Sometimes I get too caught up in the “doing” part of life.   I get too busy to feed the parts of my brain that need to be fed something other than mandatory continuing education credits.  I put off opportunities to fill my spirit and soul because I am simply too tired to fit it into an already overlapping schedule of work, sleep, meetings, errands and household tasks.  I forget to invest in myself so that I have what it takes to give to others.   I find myself defined by roles, responsibilities and expectations. I become a slave to an unfulfilling schedule that eventually begins to reshape the person I am – until something snaps and suddenly, I am reminded, hey, this isn’t me.  I know better than this.  

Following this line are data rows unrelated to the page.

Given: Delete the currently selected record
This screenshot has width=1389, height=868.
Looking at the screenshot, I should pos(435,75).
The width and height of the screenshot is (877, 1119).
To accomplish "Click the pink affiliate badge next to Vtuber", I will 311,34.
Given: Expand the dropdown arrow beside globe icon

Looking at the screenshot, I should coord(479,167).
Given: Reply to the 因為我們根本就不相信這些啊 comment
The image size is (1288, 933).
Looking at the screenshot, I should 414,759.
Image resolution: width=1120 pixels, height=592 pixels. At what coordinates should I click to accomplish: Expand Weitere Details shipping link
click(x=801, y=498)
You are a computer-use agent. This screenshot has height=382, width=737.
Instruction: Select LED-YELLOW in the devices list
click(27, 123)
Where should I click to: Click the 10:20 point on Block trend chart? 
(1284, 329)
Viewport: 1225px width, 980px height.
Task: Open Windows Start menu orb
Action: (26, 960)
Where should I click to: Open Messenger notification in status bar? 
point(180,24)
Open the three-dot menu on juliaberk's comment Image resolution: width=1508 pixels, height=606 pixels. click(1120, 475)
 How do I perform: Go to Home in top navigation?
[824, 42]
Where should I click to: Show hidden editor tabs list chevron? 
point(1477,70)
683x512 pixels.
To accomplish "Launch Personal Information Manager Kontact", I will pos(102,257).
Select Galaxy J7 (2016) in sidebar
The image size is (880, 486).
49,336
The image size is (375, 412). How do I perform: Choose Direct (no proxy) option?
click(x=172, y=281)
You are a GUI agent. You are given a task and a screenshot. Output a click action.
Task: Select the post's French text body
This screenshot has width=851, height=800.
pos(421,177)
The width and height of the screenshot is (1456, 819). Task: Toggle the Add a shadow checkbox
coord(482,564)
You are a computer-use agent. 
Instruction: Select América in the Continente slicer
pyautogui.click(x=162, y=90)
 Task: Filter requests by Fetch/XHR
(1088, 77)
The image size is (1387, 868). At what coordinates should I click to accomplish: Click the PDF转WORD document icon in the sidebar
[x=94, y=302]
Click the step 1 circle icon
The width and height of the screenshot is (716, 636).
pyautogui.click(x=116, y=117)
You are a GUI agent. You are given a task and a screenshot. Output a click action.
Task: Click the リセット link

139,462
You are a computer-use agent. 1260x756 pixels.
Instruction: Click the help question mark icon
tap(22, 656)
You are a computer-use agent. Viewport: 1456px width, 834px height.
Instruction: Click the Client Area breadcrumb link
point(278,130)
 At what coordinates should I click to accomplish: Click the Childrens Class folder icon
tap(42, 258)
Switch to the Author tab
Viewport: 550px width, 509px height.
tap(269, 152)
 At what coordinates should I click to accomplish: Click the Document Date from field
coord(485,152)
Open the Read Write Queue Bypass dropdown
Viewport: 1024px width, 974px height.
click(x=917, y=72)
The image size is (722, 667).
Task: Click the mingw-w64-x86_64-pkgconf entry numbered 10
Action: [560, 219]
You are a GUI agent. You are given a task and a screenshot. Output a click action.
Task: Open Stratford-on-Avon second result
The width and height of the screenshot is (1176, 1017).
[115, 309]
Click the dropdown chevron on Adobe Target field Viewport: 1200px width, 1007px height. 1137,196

That moment came to me about a year ago while sitting next to the glacial lake at the top of Broken Top.  It was reinforced in San Francisco after a dinner of amazing sushi and just enough saki.  I felt it reverberate through my soul when my skis touched snow last winter but it wasn’t until a road trip to Tahoe to watch a friend run the Western States 100 mile trail race that I knew what to do. 

Like the mathematical laws that drive everything from physics to philosophy, my happiness has always been based on a simple formula that balances the ratio of fun to cruddy stuff.  It’s so simple, in fact, that I forget it.  I needed less cruddy stuff and more fun.  I needed to make more time to enjoy the things that make me whole.  I needed to surround myself with people who bring an amazing energy into the life they live.  I needed to demand more time for myself and walk away from others demanding time from me.  So, in a giant leap of faith, I quit my job.
(After a few meetings and negotiations, an agreement was reached that I’d still work a few shifts a month, but quitting outright might have been the scariest and bravest thing I’ve ever done so I don’t want the moment to be lost in the story.)
I’ve been off for 3 weeks now, (wait a minute, it’s only been 3 weeks?!) and today, I feel like a new person.